Un giorno sono a Miami e il giorno dopo devono volare in California. Io credo che i giocatori, dal punto di vista atletico, saranno parecchio stressati. Se ricordo com’erano messi i miei ragazzi...».
Ci racconti.
«Alla fine del primo tempo di ogni partita, regolarmente giocata sotto il sole perché si doveva scendere in campo nel primo pomeriggio americano per consentire la visione nella tarda serata europea, avevo almeno quattro o cinque ragazzi che mi chiedevano la sostituzione. Non ce la facevano proprio a stare in piedi. E io, allenatore di quella squadra, che cosa potevo dire loro? Cercavo di rincuorarli, chiedevo di stringere i denti, di soffrire, ma mi rendevo conto che tutti stavano andando ben oltre i loro limiti fisici. E non dimentichiamo che non potevo fare cinque sostituzioni come oggi».
Il segreto per affrontare un torneo come il Mondiale per Club?
«L’organizzazione è fondamentale. L’aspetto logistico diventa importantissimo. Pensate che cosa significa per un atleta poter riposare dopo una sforzo prolungato. Noi, questa possibilità, non l’abbiamo avuta. E mi dispiace moltissimo, perché sono convinto che se non fossimo stati inseriti nel girone della costa est, ma in quello della costa ovest come io avevo suggerito, probabilmente quel Mondiale lo avremmo vinto. Siamo arrivati secondi dietro al Brasile, e la finale l’abbiamo persa ai calci di rigore. Non dimentichiamolo mai».
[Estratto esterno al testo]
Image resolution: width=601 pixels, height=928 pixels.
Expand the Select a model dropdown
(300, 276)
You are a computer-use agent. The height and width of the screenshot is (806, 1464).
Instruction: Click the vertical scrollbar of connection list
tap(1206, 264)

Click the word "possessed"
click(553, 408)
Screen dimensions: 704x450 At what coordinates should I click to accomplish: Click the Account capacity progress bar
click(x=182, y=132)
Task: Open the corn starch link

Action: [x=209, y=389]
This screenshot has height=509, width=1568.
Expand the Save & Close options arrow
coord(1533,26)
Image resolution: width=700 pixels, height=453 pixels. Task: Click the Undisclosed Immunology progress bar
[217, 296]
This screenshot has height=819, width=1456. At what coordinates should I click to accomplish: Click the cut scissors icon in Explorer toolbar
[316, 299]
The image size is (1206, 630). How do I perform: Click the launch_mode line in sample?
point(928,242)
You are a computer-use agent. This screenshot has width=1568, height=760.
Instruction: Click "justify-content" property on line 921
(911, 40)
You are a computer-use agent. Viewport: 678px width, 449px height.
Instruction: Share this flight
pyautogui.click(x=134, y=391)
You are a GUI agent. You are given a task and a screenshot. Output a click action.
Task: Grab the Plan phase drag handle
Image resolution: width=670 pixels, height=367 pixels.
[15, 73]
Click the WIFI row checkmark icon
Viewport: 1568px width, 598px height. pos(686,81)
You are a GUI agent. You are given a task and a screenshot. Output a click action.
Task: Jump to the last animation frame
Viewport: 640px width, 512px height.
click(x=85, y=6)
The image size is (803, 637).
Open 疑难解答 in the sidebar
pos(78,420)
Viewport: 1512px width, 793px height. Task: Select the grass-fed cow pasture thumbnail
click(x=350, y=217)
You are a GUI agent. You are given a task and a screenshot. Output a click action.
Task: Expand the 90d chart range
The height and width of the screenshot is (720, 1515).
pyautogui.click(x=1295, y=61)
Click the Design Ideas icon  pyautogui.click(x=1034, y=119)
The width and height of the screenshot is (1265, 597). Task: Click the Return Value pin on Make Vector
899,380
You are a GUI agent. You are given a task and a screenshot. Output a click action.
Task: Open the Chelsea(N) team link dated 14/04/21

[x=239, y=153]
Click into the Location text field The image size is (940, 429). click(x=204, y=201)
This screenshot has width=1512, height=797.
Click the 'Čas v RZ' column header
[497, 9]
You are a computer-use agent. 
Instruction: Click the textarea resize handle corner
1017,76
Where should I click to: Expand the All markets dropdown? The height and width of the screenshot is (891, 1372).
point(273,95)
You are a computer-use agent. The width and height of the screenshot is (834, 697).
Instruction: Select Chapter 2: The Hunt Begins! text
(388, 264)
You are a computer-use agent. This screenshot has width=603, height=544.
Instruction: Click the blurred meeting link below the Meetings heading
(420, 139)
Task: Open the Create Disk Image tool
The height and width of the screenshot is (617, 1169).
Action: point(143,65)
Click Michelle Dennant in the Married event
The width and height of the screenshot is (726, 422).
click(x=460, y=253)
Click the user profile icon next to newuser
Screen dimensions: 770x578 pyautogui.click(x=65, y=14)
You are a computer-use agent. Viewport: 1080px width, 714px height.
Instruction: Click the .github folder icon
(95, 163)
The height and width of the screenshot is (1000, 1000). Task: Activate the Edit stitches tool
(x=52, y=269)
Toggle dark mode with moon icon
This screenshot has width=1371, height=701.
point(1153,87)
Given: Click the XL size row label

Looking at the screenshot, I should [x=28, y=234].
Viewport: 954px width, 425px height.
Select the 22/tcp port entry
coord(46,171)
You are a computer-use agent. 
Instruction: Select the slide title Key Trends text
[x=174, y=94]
Non fu una Nazionale spettacolare, però.
«E come si può fare spettacolo a quelle temperature? Comunque mi sembra che alcune belle giocate si siano viste e, lo ripeto per la millesima volta, ai miei ragazzi posso soltanto dire grazie. Negli spogliatoi, subito dopo la premiazione, qualcuno piangeva per la sconfitta. Io mi misi in mezzo allo stanzone e dissi: “Voi avete date l’anima e per me siete degli eroi! Quando uno dà tutto quello che ha non ha nulla da rimproverarsi”. Di più non potevo chiedere. Ma sapete che cosa mi dissero i massaggiatori prima della finale?».
No, ci dica.
«Io chiesi come stavano alcuni giocatori, magari si potevano fare dei massaggi... I medici e i massaggiatori mi risposero: “Arrigo, non c’è nulla da massaggiare. Non hanno più muscoli”. Ecco il risultato della permanenza sulla costa est, a più trentacinque gradi, con le notti tropicali e neanche un filo d’aria. Ma lo sapete che io, la sera, non riuscivo nemmeno a fare una passeggiata perché dopo un minuto avevo la maglietta bagnata di sudore? Non vorrei proprio essere nei panni di un allenatore delle squadre che partecipano al Mondiale per Club. La tecnologia ha fatto passi da gigante, sicuramente saranno state prese delle precauzioni, ma il sole, quando picchia, brucia la pelle».